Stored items
──────────────────────────────

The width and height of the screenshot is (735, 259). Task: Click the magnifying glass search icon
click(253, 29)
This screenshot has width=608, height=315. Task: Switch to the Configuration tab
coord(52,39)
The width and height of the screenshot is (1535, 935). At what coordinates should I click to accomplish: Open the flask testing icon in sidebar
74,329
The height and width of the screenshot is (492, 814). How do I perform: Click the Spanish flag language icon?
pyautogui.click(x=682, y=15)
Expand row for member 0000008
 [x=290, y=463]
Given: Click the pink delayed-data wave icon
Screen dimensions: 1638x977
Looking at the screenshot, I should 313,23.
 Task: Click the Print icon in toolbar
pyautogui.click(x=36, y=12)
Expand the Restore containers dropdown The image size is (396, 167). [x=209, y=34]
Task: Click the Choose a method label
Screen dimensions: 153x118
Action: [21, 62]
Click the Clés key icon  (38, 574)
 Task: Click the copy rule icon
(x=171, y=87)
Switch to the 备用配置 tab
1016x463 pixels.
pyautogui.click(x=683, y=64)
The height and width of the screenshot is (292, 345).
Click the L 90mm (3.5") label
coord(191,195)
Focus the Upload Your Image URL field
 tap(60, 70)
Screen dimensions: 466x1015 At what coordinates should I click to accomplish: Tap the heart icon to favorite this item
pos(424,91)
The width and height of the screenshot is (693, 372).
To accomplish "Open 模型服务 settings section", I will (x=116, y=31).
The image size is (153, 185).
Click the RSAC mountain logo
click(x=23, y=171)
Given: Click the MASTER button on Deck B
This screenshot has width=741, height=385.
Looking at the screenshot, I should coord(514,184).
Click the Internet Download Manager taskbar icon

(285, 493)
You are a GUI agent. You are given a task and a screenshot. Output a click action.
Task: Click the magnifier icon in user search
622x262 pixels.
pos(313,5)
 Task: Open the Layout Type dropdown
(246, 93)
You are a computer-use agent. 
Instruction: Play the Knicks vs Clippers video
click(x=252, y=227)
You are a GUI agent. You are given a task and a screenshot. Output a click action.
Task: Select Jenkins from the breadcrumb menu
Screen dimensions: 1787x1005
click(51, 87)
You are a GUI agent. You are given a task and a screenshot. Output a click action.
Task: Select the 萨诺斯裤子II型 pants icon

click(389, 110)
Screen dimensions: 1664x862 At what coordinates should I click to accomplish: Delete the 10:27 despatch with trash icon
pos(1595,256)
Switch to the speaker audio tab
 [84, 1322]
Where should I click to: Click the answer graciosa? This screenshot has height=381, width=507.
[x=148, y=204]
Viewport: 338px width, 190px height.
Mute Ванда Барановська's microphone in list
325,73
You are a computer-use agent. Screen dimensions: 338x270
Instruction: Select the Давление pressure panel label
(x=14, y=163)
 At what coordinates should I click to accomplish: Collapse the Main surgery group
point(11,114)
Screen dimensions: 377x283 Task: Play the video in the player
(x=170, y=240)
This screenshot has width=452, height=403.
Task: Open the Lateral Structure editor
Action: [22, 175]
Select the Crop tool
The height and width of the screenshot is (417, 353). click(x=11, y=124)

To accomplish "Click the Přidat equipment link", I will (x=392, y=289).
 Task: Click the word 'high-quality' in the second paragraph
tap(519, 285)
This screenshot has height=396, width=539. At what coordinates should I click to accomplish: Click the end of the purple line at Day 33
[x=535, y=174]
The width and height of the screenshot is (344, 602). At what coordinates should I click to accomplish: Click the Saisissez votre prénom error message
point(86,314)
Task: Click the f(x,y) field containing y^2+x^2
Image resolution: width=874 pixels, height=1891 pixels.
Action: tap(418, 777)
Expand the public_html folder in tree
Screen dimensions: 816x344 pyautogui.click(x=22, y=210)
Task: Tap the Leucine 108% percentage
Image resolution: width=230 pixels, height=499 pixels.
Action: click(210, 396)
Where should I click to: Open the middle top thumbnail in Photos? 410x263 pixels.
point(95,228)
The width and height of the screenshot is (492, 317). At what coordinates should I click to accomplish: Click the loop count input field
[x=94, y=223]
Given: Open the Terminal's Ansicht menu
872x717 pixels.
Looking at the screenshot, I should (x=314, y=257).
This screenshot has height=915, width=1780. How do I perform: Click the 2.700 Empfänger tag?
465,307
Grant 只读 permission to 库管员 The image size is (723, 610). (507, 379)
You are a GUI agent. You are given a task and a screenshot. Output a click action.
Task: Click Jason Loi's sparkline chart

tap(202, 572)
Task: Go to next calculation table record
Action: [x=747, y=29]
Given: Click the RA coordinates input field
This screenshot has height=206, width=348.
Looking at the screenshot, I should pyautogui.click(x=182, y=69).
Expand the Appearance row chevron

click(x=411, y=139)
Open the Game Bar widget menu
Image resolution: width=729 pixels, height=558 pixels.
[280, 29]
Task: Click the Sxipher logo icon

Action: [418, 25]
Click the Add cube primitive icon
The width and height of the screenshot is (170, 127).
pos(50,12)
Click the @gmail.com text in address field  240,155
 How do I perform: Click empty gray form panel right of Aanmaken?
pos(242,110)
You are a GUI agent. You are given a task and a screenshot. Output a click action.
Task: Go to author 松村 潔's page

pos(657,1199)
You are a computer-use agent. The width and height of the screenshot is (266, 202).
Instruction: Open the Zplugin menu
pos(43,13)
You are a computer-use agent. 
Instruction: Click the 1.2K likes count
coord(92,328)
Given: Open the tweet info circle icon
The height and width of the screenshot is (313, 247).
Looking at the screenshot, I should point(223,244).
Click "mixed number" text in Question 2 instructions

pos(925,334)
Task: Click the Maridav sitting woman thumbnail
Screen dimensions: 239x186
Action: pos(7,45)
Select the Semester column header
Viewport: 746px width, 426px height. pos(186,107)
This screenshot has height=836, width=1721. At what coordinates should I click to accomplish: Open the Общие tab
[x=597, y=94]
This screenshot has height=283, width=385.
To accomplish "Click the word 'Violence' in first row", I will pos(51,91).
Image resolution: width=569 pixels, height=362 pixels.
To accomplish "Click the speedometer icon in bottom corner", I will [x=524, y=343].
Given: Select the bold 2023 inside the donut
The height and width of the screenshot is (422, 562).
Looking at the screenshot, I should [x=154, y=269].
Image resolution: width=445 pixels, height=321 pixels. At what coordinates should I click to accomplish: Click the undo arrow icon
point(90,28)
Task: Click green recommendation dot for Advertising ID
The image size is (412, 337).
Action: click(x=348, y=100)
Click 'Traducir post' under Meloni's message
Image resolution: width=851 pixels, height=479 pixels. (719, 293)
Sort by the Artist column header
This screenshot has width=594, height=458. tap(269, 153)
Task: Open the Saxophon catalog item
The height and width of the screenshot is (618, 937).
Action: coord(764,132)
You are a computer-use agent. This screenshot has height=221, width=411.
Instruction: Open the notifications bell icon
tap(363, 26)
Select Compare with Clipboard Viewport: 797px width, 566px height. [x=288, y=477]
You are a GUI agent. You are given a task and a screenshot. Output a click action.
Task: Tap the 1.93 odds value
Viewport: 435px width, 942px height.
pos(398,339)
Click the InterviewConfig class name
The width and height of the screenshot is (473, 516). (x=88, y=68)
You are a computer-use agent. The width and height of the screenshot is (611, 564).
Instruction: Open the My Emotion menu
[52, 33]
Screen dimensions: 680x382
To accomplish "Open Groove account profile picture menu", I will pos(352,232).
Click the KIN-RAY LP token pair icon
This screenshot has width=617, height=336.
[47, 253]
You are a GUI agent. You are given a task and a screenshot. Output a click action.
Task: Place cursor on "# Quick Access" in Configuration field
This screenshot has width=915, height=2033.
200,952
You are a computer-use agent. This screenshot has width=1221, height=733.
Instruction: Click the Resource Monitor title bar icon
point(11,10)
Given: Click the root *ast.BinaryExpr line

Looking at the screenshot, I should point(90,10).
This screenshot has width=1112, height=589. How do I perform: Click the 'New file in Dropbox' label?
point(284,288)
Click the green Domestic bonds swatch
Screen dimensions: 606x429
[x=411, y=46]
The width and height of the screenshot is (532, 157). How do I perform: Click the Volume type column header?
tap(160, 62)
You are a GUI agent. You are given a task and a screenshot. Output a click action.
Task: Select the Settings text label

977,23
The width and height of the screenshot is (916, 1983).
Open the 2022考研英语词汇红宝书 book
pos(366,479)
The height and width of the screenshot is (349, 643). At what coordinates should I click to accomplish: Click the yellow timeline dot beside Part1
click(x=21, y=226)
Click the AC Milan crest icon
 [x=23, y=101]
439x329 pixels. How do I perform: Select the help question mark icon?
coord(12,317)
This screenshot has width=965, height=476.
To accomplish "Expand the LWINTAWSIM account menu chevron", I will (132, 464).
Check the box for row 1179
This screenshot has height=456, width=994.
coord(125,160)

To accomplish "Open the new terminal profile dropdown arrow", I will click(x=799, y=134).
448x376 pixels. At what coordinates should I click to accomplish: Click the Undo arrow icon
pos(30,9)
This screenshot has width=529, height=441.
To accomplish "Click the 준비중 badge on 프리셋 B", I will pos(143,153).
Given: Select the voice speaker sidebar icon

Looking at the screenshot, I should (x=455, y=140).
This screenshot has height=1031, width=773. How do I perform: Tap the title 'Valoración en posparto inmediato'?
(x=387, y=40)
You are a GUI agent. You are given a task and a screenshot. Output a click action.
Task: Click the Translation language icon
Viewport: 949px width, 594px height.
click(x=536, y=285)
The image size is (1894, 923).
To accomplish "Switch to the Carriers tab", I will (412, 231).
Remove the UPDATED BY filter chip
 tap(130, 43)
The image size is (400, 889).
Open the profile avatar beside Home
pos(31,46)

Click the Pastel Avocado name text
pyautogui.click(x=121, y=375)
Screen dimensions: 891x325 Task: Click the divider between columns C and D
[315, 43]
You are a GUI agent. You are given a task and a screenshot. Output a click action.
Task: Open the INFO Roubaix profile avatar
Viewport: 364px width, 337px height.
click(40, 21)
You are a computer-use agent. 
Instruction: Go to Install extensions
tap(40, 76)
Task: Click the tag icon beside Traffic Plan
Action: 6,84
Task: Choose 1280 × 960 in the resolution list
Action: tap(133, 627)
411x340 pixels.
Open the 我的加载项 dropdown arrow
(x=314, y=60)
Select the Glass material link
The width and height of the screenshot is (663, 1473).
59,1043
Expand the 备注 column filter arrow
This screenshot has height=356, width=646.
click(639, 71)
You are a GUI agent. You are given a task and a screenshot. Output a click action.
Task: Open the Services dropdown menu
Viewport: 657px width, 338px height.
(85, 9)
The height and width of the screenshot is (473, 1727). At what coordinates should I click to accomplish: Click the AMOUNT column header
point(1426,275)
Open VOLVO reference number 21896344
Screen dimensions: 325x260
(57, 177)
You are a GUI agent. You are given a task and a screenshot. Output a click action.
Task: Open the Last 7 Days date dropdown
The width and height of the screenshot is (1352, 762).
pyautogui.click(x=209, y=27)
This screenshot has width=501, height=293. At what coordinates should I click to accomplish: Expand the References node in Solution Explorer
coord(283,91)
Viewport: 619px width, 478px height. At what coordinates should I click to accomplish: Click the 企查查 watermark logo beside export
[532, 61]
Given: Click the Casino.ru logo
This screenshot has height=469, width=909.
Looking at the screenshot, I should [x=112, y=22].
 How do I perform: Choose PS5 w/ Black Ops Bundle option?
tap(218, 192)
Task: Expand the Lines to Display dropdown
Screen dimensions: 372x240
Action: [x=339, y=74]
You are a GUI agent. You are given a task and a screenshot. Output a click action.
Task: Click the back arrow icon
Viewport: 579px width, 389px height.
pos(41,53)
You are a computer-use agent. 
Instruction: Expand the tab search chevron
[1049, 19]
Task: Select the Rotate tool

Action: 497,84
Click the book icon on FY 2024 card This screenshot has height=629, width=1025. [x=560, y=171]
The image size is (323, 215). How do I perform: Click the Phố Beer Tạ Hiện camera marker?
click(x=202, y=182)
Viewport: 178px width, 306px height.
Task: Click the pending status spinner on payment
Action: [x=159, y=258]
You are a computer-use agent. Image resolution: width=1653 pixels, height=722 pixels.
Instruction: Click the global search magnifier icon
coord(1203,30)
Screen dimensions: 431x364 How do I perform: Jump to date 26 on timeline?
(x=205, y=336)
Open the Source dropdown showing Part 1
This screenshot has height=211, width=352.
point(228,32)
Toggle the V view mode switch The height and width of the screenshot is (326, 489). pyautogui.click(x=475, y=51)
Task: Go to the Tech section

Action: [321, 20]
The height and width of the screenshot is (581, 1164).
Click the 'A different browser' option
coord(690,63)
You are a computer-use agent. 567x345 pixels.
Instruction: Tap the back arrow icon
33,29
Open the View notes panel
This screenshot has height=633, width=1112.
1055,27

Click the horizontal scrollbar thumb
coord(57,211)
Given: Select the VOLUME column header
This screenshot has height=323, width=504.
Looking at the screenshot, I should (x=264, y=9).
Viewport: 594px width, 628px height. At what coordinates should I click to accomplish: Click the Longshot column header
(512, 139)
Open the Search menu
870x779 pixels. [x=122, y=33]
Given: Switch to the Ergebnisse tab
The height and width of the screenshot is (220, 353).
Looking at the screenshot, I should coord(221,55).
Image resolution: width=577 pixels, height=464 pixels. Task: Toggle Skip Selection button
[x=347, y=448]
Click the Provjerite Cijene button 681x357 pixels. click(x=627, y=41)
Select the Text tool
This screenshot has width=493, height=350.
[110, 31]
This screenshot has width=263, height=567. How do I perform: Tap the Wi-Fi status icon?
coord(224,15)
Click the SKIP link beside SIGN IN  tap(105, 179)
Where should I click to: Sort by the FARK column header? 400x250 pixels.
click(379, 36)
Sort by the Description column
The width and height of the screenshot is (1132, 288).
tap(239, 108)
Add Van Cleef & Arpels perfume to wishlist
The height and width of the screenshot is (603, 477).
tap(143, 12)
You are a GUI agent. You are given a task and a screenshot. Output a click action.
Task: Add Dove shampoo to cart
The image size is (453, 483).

──────────────────────────────

TASK INSTRUCTIONS:
Each line from the beginning of the entries to the line with "Given: Click the pink delayed-data wave icon" must be repeated exactly, with both end lines kept and no other lines given.

EXPECTED ANSWER:
The width and height of the screenshot is (735, 259). Task: Click the magnifying glass search icon
click(253, 29)
This screenshot has width=608, height=315. Task: Switch to the Configuration tab
coord(52,39)
The width and height of the screenshot is (1535, 935). At what coordinates should I click to accomplish: Open the flask testing icon in sidebar
74,329
The height and width of the screenshot is (492, 814). How do I perform: Click the Spanish flag language icon?
pyautogui.click(x=682, y=15)
Expand row for member 0000008
 [x=290, y=463]
Given: Click the pink delayed-data wave icon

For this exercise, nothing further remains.